Guan ju (traditional Chinese: 關雎; simplified Chinese: 关雎; pinyin: Guān jū; Wade–Giles: Kuan1 chü1: "Guan guan cry the ospreys", often mistakenly written with the unrelated but similar-looking character 睢, suī) is the first poem from the ancient anthology Shi Jing (Classic of Poetry), and is one of the best known poems in Chinese literature. It has been dated to the seventh century BC,[1] making it also one of China's oldest poems, though not the oldest in the Shi Jing. The title of the poem comes from its first line (Guan guan ju jiu), which evokes a scene of ospreys calling on a river islet. Fundamentally the poem is about finding a good and fair maiden as a match for a young noble.
Guan ju boasts a long tradition of commentaries.
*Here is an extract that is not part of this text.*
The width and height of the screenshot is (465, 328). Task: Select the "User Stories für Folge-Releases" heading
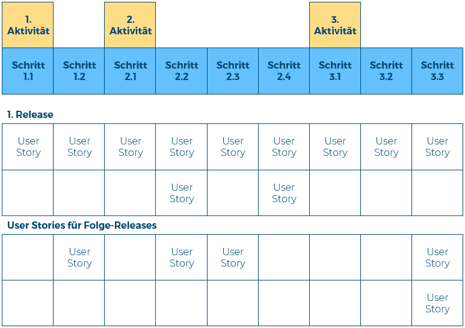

Traditional Chinese commentators, represented by the "Three Schools" and the Mao School, hold that the poem contains a moral pertinent to the relationship between genders. However, modern commentators, and some Western sinologists, offer different interpretations.
The poem has been culturally important since antiquity. According to the Analects, Confucius remarked that it displayed both joy and sorrow but neither to an excessive degree.[2] The poem has subsequently been alluded to repeatedly in Chinese literature and continues to be quoted on occasion in the modern written language and in speech. In particular, the lines 窈窕淑女 "fair and good lady", 求之不得 "seeking and not getting", and 寤寐求之 "seeking day and night" have become well-known four-character classical idioms or set phrases (chengyu).